Furthermore I have tried to get new ones from the store, didn't help.

Thanks


----------



## OvenMaster

What kinda noise? Pops? Clicks? Hiss? Buzzing? Distortion?
Does the noise come thorugh the speakers or from the optical drive?
When do you hear the noise, in quiet spots or all the time?
Just to make it clear to others, are you hearing the noises ONLY when you play the discs on the laptop and not a home stereo system?

The more detail you give, the better we can help.


----------



## Moel

The noise is a mix between distortion and buzzing I think. It's only there when I play those 3 CD's on my laptop. It plays other CD's just fine. And those 3 CD's play just find in a regular soundsystem.


----------



## OvenMaster

Without actually being there to hear it, I'd swear that it's vibration of some internal parts, caused by the laptop speakers, but if no other CDs make the noise happen....

Anyone else got ideas?


----------



## bex_

Sorry for bringing up an old thread but I have this problem too and I couldn't find anything else than this on google... haha.

I wanted to put two albums on my iPod, they play perfectly in a cd player and they worked in my old computer, but in my new one (Windows 7) I just hear this buzzing/distortion sound exactly like described.
All my other CDs are playable as well, except these two, so it's not my computer. :/
Any more deas?


----------



## ScottALot

Just to confirm: the noise is from the CD drive physically, not your speakers, right?


----------



## osnola

what albums ^


----------



## bex_

ScottALot said:


> Just to confirm: the noise is from the CD drive physically, not your speakers, right?



Yeah I assume so, since I hear it both when I use the speakers and when I use the headphones...



osnola said:


> what albums ^



lol what kind of difference does that make?


----------



## Nanobyte

bex_ said:


> lol what kind of difference does that make?


The CDs could be playing backward and it's the devil

If it's from the CD drive itself, it could be a combination of the quality of etching and deficiency in tracking of the laser - the laser is having trouble following the track and mechanically hunting.

Are the CDs flat?  Do they show any signs of rubbing on either surface?


----------



## Aastii

bex_ said:


> Yeah I assume so, since I hear it both when I use the speakers and when I use the headphones...
> 
> 
> 
> lol what kind of difference does that make?



I think he meant is it the CD drive making the noise rather than the music itself, which I assume is a no.

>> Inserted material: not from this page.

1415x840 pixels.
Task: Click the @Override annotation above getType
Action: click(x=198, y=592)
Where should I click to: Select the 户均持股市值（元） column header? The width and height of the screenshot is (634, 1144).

What format are the tracks in?

If you aren't sure, open them in your media player of choice and there should be an option when you right click a track to see properties, or information or something along those lines which should tell you. 

It will say something like "track1.mp3" for instance, which would be an MP3 file, or it will say "file type (.FLAC)" which would be a FLAC file


----------



## bex_

Nanobyte said:


> If it's from the CD drive itself, it could be a combination of the quality of etching and deficiency in tracking of the laser - the laser is having trouble following the track and mechanically hunting.
> 
> Are the CDs flat?  Do they show any signs of rubbing on either surface?

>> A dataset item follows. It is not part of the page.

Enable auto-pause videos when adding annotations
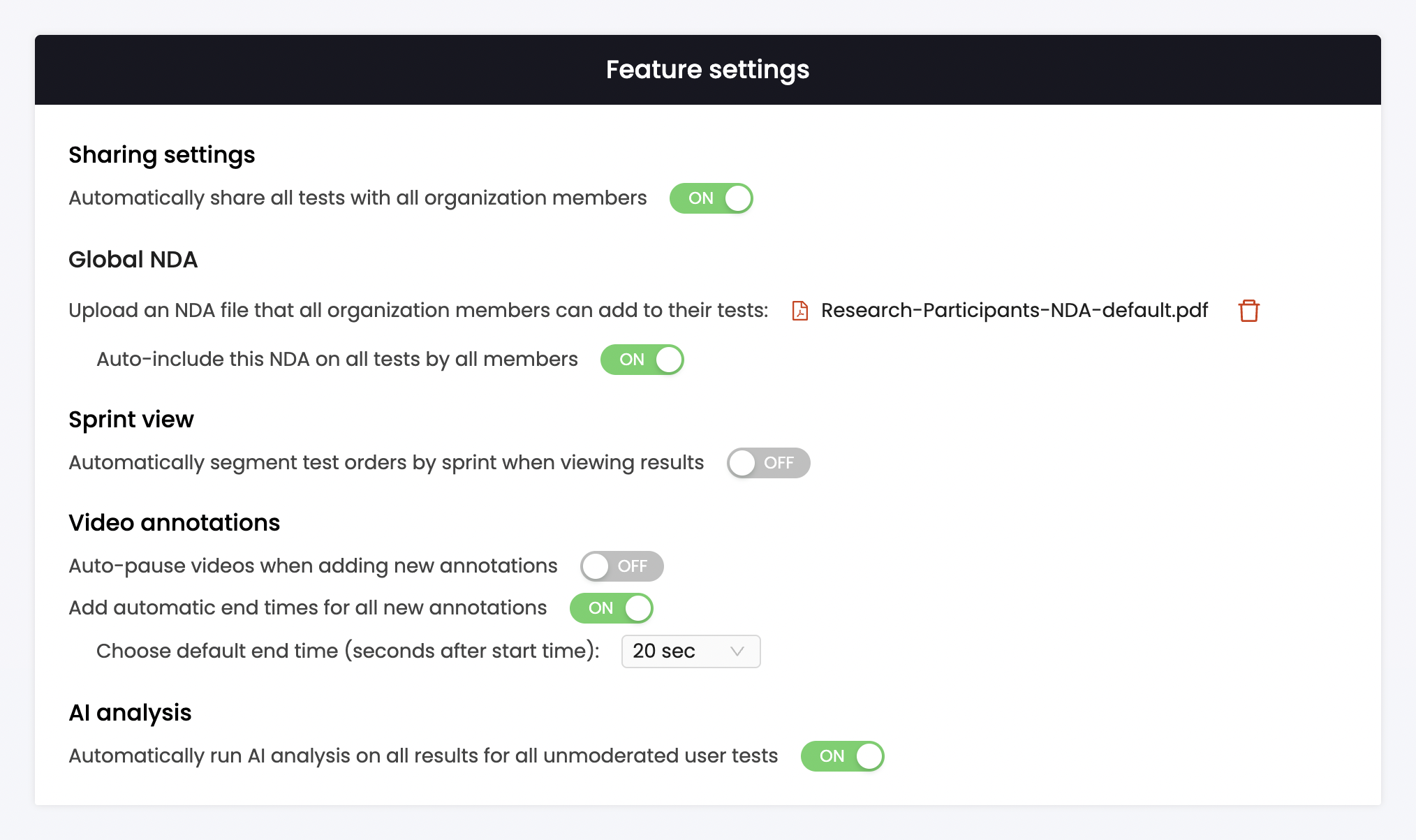The width and height of the screenshot is (1416, 840). 621,566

There are a few scratches on the surface but they were like that when I got them... I don't believe that's the problem since they play fine without skipping or anything in my cd player.



Aastii said:


> I think he meant is it the CD drive making the noise rather than the music itself, which I assume is a no. What format are the tracks in?
> 
> If you aren't sure, open them in your media player of choice and there should be an option when you right click a track to see properties, or information or something along those lines which should tell you.
> 
> It will say something like "track1.mp3" for instance, which would be an MP3 file, or it will say "file type (.FLAC)" which would be a FLAC file



I tried using both iTunes and WMP but I don't see that when I click options... all I get is title/artist/album/you know the regular stuff.

If I right-click the songs from my the DVD-RW-thing in My Computer it says that the files are in .cda format, but I don't know if that's the same thing really...


Edit: I made a short recording of the intro to one of the songs, just so you can hear what the distortion is like, if it's to any help... (it's probably not, but anyway)

http://tinypic.com/r/nesxi0/7


----------



## Aastii

.cda is a format used for audio CD's. Throw in another CD (not a burnt 1, one from a shop), check that that too is in cda and see if you get the distortion on that too


----------



## Albion Boris

There are 2 possibilites. 1 something happened in your software to affect the drive. 2 your hardware stopped working either because a connection to the computer (power or data).


----------



## bex_

This is happening to even more of my last purchased CDs now... ugh. The only thing they have in common is that they're "older", by that I mean that they were released 15-20 years ago, but I don't see how that would make a difference...
I'm gonna try them in another computer and see what happens.


----------



## Aastii

You can just get a replacement DVD drive, they aren't exactly expensive or difficult to install


----------